Mauro Icardi leader dell'Inter. Luciano Spalletti è un ottimo allenatore al quale va lasciata la serenità di lavorare. L'Inter attuale è più avanti rispetto alla Juventus del 2010. Tre concetti che il neo amministratore delegato, Giuseppe Marotta, snocciola nell'immediata vigilia della gara di campionato con l'Udinese. A San Siro l'ex dirigente bianconero fa il suo debutto ufficiale dopo l'eliminazione (dolorosa) dalla Champions ma preferisci concentrarsi su quelli che definisce "obiettivi ancora da raggiungere". L'Europa League, che i nerazzurri possono giocare da protagonisti, e la Coppa Italia offrono l'opportunità di dare alla stagione un senso ulteriore rispetto a ciò che viene considerato come il traguardo minimo, ovvero chiudere tra le prime quattro per accedere alla prossima edizione della massima competizione continentale per club.
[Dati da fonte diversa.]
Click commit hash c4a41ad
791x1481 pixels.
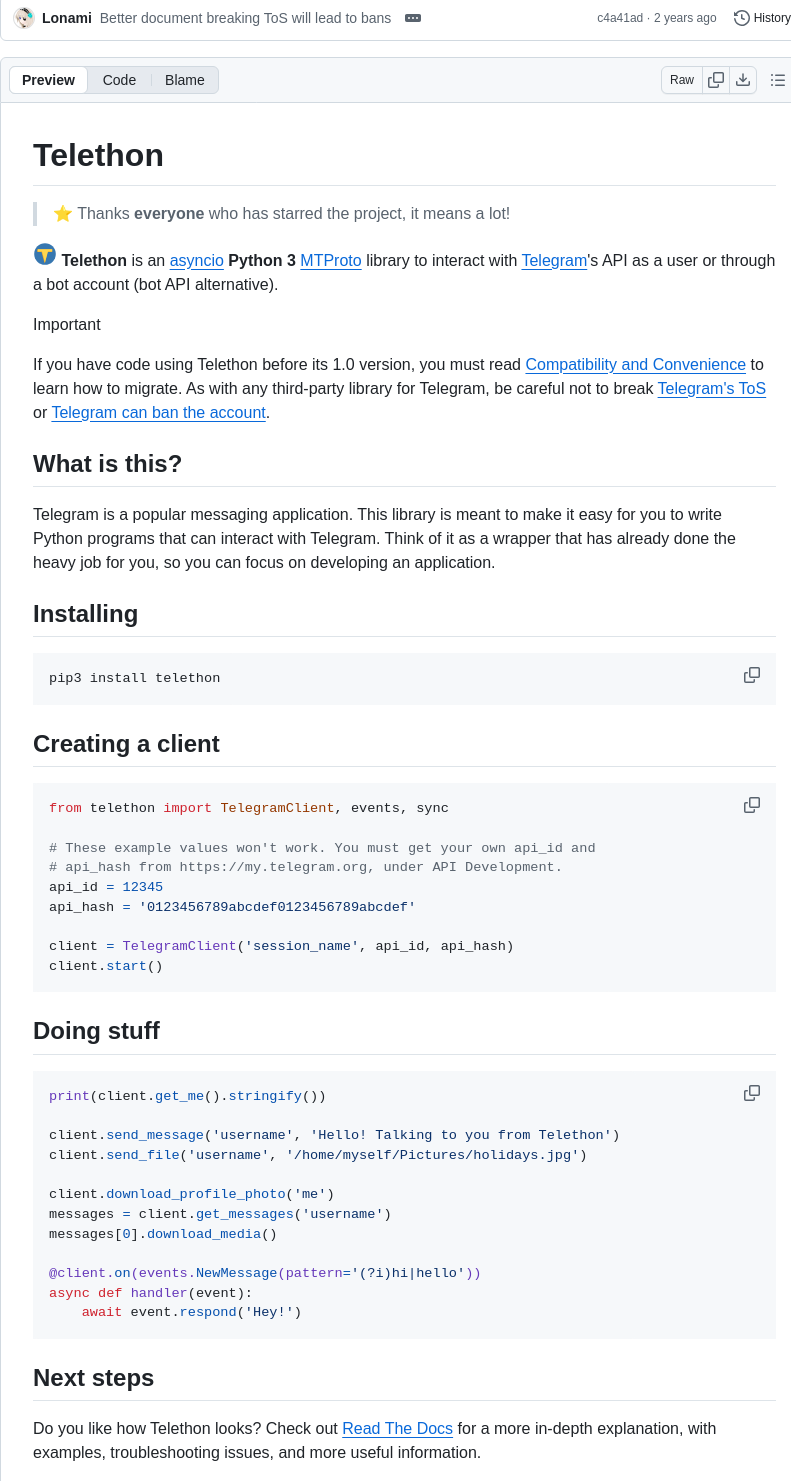click(x=620, y=18)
Un passaggio fondamentale per il processo di crescita della squadra.

Partiamo da una situazione diversa rispetto a quando arrivai alla Juventus nel 2010, siamo più avanti – ha ammesso Marotta a Sky Sport -. Il gap con i bianconeri è ancora abbastanza ampio, ci vorranno mesi oppure un anno o due per colmarlo ma niente alibi.

Non è solo questione di punti in classifica ma di strategia, mezzi a disposizione, impiego delle risorse, pezzi che devono incastrarsi perché se vuoi avere una corazzata allora ogni parte della macchina deve essere perfetta. Proprio come la Juventus, società che al momento non ha pari in Italia e può misurarsi in Europa assieme ad altri top club. La curiosità c'è: ci sarà ancora Spalletti alla fine della stagione oppure arriverà uno dei nomi (da Conte a Mourinho) che vanno per la maggiore in questo momento? La replica di Marotta non concede sbavature.
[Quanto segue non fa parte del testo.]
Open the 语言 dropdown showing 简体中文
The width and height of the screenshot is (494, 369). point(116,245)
Spalletti? Ho cenato con lui e confermo che deve solo pensare a lavorare. La società deve metterlo nelle condizioni per farlo lavorare al meglio.
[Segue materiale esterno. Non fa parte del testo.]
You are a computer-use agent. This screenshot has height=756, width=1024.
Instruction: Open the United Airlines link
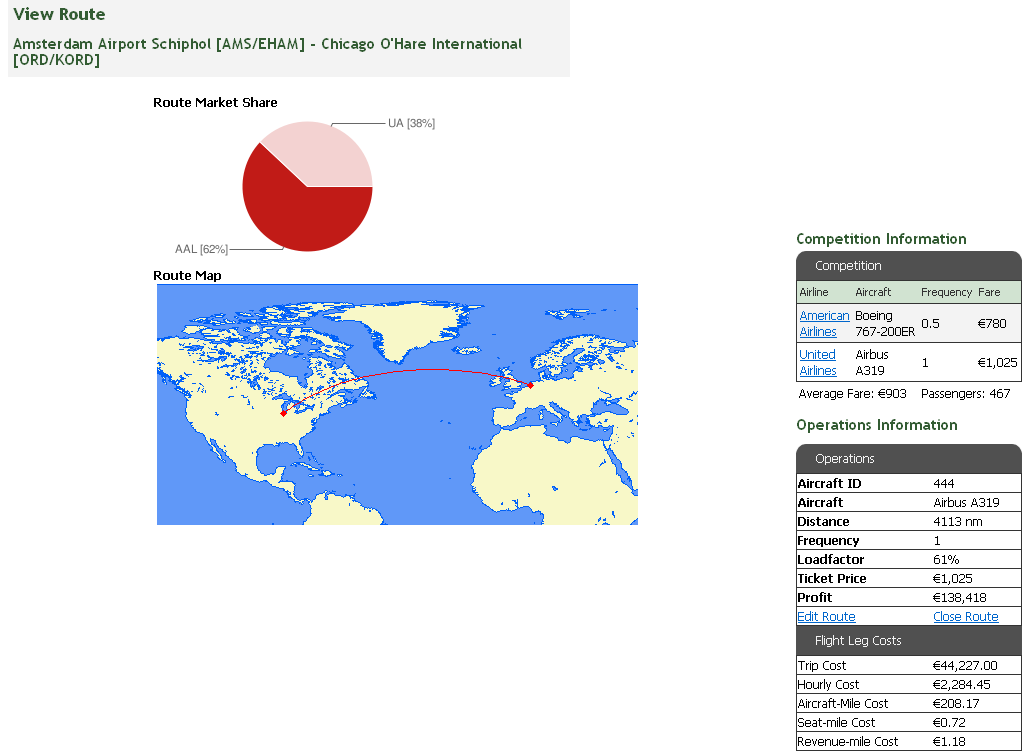point(817,362)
Wanda Nara ha annunciato il (quasi) rinnovo contrattuale di Mauro Icardi. In un tweet la moglie/agente dell'attaccante ha spiegato come avesse perso il sonno per leggere le pagine della bozza di accoro sottoposta al calciatore. Marotta sfiora solo la questione.

Mauro è il nostro capitano e goleador – ha ammesso -, affronteremo a tempo debito la questione compatibilmente anche con la controparte.